#### Problem details:
The output should be limited to the line holding "Login (1396, 385)" and the lines after it through the end of the entries, each restated exactly.

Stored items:
========================
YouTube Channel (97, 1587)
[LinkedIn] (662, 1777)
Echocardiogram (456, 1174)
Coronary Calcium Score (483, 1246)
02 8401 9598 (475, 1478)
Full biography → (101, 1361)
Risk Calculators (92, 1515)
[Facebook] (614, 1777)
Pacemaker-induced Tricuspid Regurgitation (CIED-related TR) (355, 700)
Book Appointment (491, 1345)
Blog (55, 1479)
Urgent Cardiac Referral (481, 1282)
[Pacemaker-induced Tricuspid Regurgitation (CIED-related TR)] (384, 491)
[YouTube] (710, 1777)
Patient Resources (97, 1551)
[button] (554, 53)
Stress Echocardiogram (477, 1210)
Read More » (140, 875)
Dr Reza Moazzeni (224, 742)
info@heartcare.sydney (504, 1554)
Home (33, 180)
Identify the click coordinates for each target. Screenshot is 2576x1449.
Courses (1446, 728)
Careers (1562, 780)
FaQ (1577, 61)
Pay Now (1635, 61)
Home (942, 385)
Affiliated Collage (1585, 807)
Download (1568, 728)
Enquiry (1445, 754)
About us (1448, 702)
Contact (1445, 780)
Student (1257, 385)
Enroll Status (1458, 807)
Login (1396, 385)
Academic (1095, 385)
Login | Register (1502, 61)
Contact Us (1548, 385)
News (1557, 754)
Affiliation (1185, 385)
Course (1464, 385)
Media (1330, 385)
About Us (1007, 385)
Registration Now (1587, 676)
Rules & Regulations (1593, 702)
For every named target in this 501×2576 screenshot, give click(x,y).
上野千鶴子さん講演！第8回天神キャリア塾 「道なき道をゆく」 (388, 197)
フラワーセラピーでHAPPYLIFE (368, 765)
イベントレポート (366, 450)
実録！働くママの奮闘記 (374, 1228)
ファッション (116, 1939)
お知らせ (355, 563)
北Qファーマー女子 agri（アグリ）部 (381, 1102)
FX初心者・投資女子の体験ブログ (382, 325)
========================
#### Answer to the problem:
Login (1396, 385)
Academic (1095, 385)
Login | Register (1502, 61)
Contact Us (1548, 385)
News (1557, 754)
Affiliation (1185, 385)
Course (1464, 385)
Media (1330, 385)
About Us (1007, 385)
Registration Now (1587, 676)
Rules & Regulations (1593, 702)
For every named target in this 501×2576 screenshot, give click(x,y).
上野千鶴子さん講演！第8回天神キャリア塾 「道なき道をゆく」 (388, 197)
フラワーセラピーでHAPPYLIFE (368, 765)
イベントレポート (366, 450)
実録！働くママの奮闘記 (374, 1228)
ファッション (116, 1939)
お知らせ (355, 563)
北Qファーマー女子 agri（アグリ）部 (381, 1102)
FX初心者・投資女子の体験ブログ (382, 325)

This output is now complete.